Miami coach Frank Haith's road rituals last season included checking in with Jack McClinton.
"I'd call him at 10 o'clock at night, and he'd be out of breath," Haith said. "I'd say, `Jack, what are you doing?' He had worked a deal with a guy at the gym, so he could work on his game late at night. That's the kind of kid he is."
Transfers can't travel with their new team, but last winter was not an idle one for McClinton, who made like an earlier standout at Calvert Hall. Maryland's national championship in 2002 was in part due to the after-hours work Juan Dixon did at Cole Field House, where he went on nights off to hone his shot and ball control. McClinton found himself doing the same at Miami's 7,000-seat BankUnited Center last season.
"There were too many people at the intramural gym, so when the team was on the road, I got a security guard to turn on the lights and let me in our arena," McClinton said. "I'd spin the ball to myself, work on my outside pivot, inside pivot, my step-back jumper. I didn't know that Juan had done that, but he's the reason I went to Calvert Hall."
McClinton acknowledges that his focus and motivation strayed when he played for the Cardinals and Mark Amatucci, but maturation has him in line to be a league's top-scoring newcomer for the second time in three seasons.
McClinton spent his freshman season at Siena, where he led all Metro Atlantic Athletic Conference rookies with 16.4 points per game in 2004-05. He entered last night's ACC-Big Ten Challenge game at Northwestern averaging 19.3 points for the Hurricanes.
North Carolina's Tyler Hansbrough and Wake Forest's Kyle Visser were the only players in the conference scoring at a greater rate.

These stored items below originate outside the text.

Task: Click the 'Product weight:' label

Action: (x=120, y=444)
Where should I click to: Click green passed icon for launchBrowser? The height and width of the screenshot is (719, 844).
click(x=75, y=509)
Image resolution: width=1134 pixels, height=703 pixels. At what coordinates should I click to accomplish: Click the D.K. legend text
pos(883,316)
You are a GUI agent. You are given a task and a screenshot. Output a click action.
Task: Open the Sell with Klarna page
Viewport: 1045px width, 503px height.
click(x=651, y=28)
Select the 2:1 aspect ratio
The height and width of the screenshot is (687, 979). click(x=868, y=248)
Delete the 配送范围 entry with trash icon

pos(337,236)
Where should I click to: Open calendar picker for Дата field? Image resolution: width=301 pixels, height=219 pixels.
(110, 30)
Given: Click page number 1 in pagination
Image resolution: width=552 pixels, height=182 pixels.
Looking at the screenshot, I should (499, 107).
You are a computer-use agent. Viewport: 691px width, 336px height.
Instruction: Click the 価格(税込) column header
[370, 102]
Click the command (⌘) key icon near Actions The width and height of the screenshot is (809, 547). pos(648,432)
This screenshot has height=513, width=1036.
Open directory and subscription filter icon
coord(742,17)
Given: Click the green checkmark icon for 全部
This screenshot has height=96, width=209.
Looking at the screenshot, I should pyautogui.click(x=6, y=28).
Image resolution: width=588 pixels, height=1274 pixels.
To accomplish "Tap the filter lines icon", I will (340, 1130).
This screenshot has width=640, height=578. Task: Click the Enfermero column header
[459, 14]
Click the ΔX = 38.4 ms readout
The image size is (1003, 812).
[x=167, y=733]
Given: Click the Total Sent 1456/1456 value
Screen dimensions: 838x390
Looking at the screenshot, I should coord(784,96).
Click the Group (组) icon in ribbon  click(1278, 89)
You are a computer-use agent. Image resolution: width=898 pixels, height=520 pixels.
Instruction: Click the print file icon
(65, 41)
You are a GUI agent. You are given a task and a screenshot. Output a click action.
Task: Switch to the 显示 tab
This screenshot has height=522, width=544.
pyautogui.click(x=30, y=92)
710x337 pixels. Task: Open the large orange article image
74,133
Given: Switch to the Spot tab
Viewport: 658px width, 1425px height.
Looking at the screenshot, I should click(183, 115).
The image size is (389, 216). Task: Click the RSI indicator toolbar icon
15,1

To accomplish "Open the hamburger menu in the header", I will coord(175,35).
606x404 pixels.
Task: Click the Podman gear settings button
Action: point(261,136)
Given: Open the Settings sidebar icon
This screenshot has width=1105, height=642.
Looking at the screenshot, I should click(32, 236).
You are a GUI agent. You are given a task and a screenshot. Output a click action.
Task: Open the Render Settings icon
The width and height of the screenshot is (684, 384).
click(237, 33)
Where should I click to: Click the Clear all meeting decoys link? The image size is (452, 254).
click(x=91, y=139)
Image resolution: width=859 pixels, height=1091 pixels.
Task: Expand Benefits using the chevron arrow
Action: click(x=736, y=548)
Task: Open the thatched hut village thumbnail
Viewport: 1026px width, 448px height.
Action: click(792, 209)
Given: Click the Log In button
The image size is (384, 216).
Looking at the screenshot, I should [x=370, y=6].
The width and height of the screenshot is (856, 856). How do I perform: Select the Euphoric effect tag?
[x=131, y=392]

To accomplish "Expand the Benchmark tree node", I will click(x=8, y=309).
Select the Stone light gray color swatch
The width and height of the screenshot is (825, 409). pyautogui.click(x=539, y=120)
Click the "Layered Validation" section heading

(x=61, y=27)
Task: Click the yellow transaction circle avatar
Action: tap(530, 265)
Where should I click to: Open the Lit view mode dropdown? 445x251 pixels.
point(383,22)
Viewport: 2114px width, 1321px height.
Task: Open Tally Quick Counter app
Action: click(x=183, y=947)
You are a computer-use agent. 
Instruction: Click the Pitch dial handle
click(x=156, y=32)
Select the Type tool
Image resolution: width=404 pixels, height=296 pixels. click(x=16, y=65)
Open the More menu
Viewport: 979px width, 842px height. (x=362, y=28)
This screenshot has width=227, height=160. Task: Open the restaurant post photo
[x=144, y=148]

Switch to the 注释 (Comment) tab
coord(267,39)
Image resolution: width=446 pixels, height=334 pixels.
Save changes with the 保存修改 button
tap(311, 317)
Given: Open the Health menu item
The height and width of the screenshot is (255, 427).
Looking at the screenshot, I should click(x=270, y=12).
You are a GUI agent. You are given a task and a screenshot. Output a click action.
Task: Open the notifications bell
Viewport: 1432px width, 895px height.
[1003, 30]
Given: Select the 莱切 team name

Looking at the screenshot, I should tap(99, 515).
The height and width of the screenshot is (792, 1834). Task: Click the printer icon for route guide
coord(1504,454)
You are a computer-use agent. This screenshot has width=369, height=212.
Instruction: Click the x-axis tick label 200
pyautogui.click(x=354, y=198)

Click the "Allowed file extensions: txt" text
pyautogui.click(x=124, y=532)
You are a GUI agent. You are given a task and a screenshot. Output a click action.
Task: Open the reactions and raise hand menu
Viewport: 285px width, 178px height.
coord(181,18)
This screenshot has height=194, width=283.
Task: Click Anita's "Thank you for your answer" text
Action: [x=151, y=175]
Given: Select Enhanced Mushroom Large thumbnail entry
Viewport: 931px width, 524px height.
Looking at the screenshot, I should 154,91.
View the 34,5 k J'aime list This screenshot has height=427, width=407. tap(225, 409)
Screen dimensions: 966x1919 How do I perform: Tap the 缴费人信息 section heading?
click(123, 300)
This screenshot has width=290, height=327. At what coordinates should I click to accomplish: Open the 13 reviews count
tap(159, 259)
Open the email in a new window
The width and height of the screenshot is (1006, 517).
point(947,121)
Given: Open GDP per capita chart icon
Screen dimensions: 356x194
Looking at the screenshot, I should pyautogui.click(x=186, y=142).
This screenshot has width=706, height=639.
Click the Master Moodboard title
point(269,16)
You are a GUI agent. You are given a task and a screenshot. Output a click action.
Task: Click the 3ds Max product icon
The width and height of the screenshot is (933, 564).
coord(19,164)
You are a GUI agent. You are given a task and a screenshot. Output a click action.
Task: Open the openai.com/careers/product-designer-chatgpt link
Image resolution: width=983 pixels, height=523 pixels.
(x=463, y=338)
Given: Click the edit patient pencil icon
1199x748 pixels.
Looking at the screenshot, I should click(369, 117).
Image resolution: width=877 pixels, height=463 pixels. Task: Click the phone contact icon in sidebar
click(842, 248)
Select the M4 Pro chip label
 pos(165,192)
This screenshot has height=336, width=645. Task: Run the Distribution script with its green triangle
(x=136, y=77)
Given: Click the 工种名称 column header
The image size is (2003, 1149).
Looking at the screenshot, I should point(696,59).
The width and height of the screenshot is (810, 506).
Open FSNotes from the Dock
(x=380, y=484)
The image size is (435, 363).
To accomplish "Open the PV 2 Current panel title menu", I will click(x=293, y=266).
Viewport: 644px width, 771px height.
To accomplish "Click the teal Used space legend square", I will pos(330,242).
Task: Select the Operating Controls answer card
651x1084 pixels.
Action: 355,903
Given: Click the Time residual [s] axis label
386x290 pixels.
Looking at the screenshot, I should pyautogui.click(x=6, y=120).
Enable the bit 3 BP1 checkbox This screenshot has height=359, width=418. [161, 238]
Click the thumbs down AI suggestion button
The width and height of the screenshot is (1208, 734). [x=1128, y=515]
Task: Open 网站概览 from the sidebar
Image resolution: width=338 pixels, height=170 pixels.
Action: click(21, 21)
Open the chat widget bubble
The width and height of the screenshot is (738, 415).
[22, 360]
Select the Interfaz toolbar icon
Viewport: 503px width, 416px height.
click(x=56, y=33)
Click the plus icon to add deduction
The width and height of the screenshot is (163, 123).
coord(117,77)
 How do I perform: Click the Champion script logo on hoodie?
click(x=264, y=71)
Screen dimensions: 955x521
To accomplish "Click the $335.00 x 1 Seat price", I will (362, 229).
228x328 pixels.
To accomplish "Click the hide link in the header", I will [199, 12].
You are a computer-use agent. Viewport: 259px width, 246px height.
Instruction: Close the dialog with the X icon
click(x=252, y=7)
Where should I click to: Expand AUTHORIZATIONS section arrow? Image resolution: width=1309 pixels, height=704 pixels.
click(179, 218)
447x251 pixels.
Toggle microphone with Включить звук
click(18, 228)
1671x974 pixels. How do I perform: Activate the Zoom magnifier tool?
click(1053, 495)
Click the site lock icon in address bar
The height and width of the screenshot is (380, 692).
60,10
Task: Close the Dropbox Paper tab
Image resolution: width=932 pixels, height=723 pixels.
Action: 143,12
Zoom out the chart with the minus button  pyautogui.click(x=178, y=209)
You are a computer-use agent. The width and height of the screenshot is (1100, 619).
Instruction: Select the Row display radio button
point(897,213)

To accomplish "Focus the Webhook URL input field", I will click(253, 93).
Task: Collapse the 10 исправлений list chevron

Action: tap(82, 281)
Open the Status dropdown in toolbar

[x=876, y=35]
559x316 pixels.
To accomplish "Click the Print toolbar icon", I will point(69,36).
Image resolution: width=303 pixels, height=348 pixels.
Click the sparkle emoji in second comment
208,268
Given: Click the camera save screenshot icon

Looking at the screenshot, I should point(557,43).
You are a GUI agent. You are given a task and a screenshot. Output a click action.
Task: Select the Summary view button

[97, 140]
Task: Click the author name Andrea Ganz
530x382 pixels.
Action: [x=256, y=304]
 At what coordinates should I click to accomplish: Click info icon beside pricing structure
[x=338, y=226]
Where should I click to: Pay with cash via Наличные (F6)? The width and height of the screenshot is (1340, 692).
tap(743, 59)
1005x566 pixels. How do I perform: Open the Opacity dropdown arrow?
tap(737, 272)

The only first-year player within shouting range of McClinton is Atlantic Coast Conference Rookie of the Week Brandan Wright, who's averaging 16.6 for the Tar Heels.
Miami lacks a marquee win and has lost on a neutral floor to Buffalo and Cleveland State, but McClinton is doing his part. The Hurricanes need every point they can get from him, as Haith must replace the lost production of Guillermo Diaz and Rob Hite, who combined for nearly 34 points a game last season.
McClinton, whose parents live in White Marsh, came through the Cecil-Kirk Rec Center pipeline when his age groups included Rudy Gay, Josh Boone, Illinois guard Chester Frazier and Dontaye Draper, the top player at the College of Charleston.